Gulnaz Makhmudova runs the Turkish halal Dayton Village Pizza restaurant. Born in Uzbekistan and raised in the Krasnodar region of western Russia, she recalls a childhood spent cooking for her siblings as her father worked the fields and her mother sold harvested crops at the local market.

“My parents were out all day, [so] since I was eight years old, I was cooking for my family,” she says. Today in Dayton, those ties to the land remain. Behind the restaurant, which serves Uzbek and Turkish dishes, as well as regular pizza, her father, Sabirzhon, has built a small greenhouse for growing watermelons and vegetables for the restaurant. 

(Here’s how to take a European road trip without leaving America’s Midwest.)

The diner has become a safe haven for local Ahiska Turks.
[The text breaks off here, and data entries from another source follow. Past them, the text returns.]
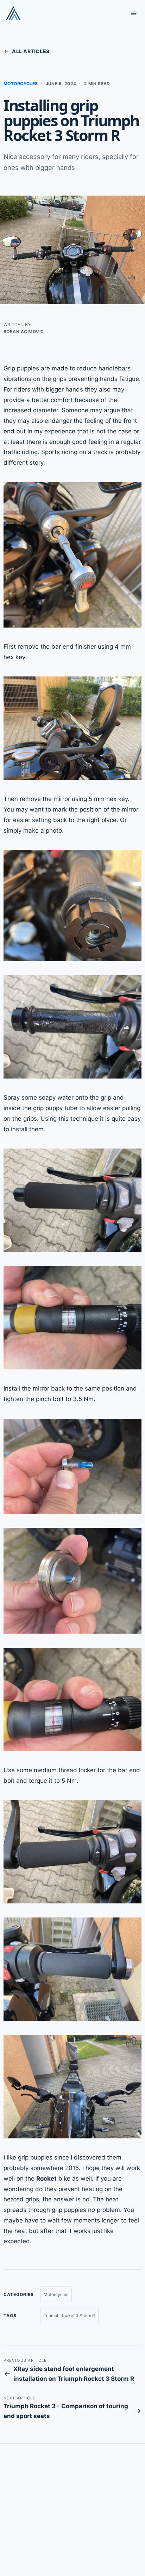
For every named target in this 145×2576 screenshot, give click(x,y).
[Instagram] (48, 2540)
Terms (30, 2508)
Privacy (51, 2508)
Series (10, 2508)
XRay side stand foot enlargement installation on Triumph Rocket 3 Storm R (73, 2373)
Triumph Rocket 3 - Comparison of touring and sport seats (66, 2411)
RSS (70, 2508)
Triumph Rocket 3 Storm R (69, 2315)
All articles (31, 51)
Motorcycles (21, 83)
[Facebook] (11, 2540)
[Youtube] (84, 2540)
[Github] (29, 2540)
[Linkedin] (66, 2540)
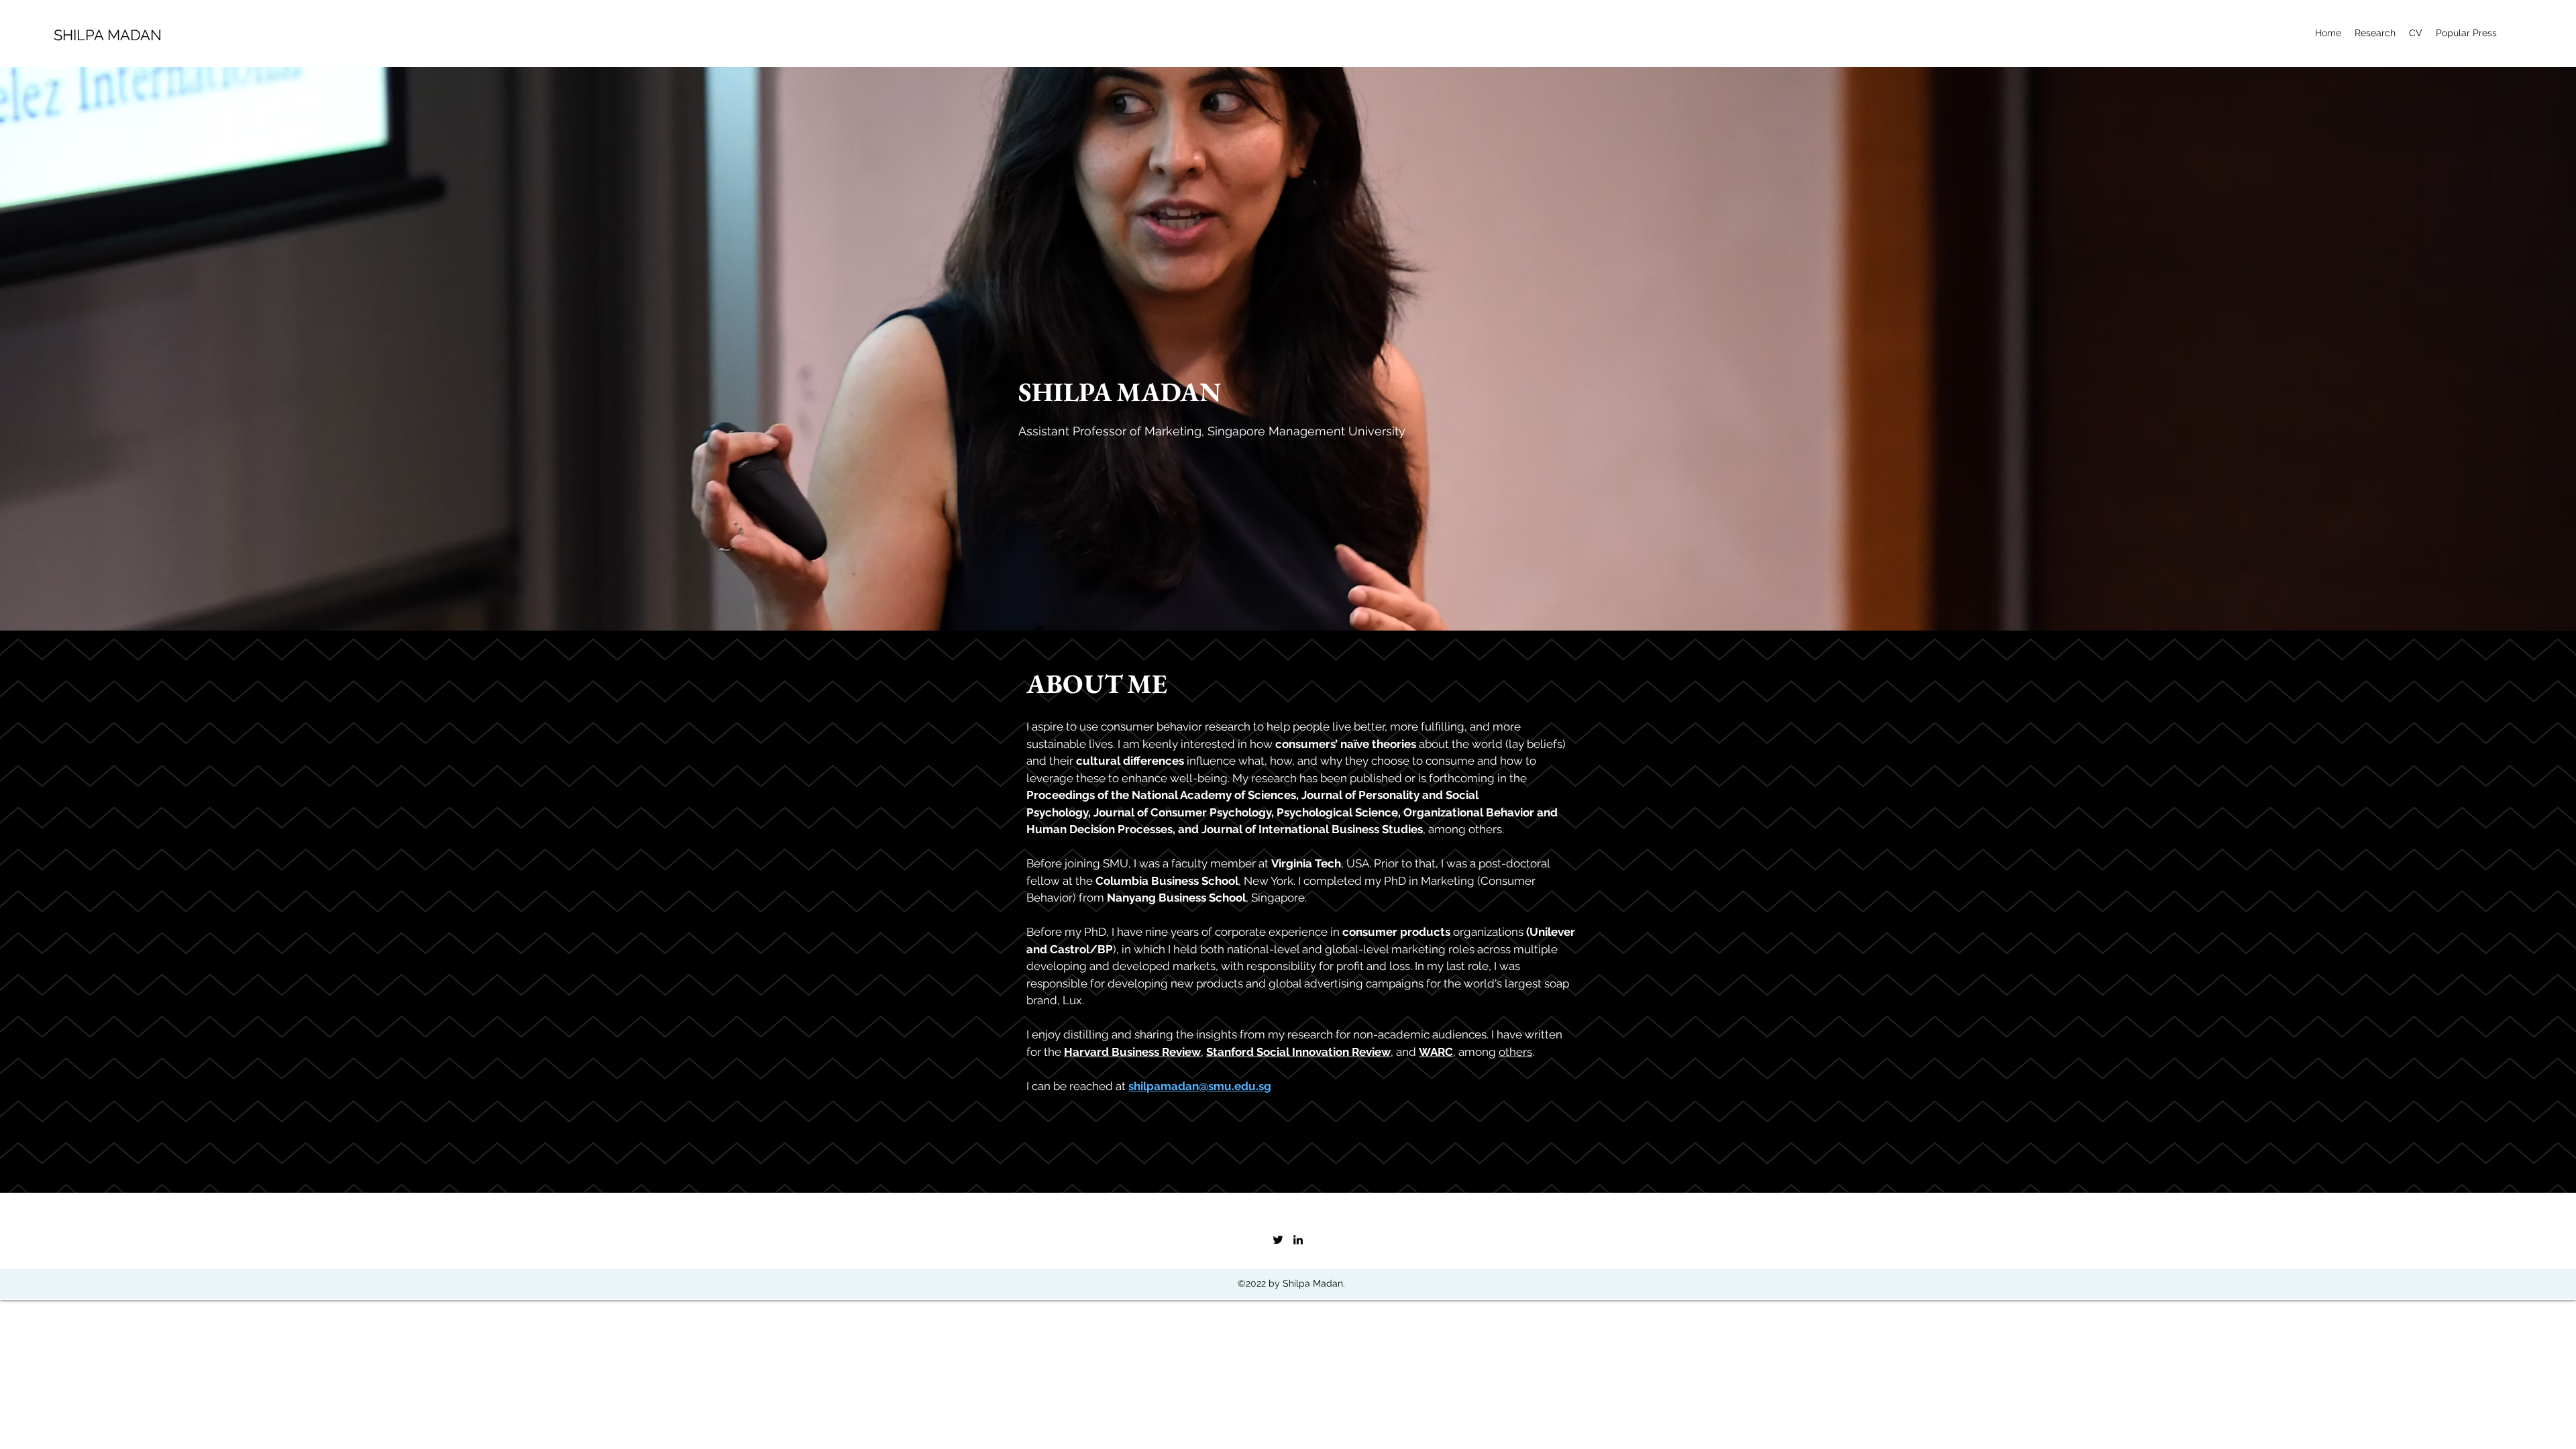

Many of them arrived in Dayton in the 1950s after fleeing persecution in Central Asia, and Village Pizza now serves as a gathering place for marking important life events: high school graduations, birthday parties, and romantic gatherings over Turkish coffee.

Popular dishes with the locals include lahmacun (a pizza-type dish topped with meat and spices) and sigara borek (crispy cheese rolls). 

Dayton Village Pizza, 3630 N. Dixie Drive.

Indianapolis, Indiana

Located inside a former Coca-Cola bottling plant, Azúcar Morena’s centerpiece dishes are based on an ingredient that’s every bit at home in the Midwest as it is in South America: corn.

Owner Andreina Paredes Angulo and her son, Juan, came to the U.S. from Maracay in 2018. Despite having no restaurant experience, Paredes Angulo wanted to help bring a new food culture to Indiana’s capital. 

“Millions of people have left Venezuela because of the economic problems there,” says Juan, who runs the day-to-day operations. “So now, for the first time, our food is being known everywhere, and people love it.” 

Customers’ favorites include the reina pepiada—a corn arepa stuffed with pulled chicken and avocado covered in cilantro, mayonnaise, and lime juice—with a glass of papelón con limón, a lemonade made from dehydrated sugar cane juice.

Azúcar Morena, 906 Carrollton Ave.

Owensboro, Kentucky

Edris Akbari, Tariq Pakzad, and Khaiber Shafaq first met each other in late 2021 at a visa processing center in Virginia, after fleeing the Taliban takeover.  Within weeks, all three were resettled in Owensboro, Kentucky, alongside about 200 other Afghans.

(Afghans look for new ways to share their culture far from home.)

Craving a taste of home, the trio was inspired to open Pamir Afghan Cuisine, not only as a place where Afghans could connect but also where the wider Owensboro community could learn about Afghanistan through their food.

Savor bites of torshi (pickled vegetables), borani banjan (seasoned eggplant dish with yogurt and tomato sauce), and mantu (beef and onion-filled dumplings served atop garlic-flavored yogurt and tomato sauce). 

Pamir Afghan Cuisine restaurant (inside Windy Hollow Biscuit House), 630 Emory Drive.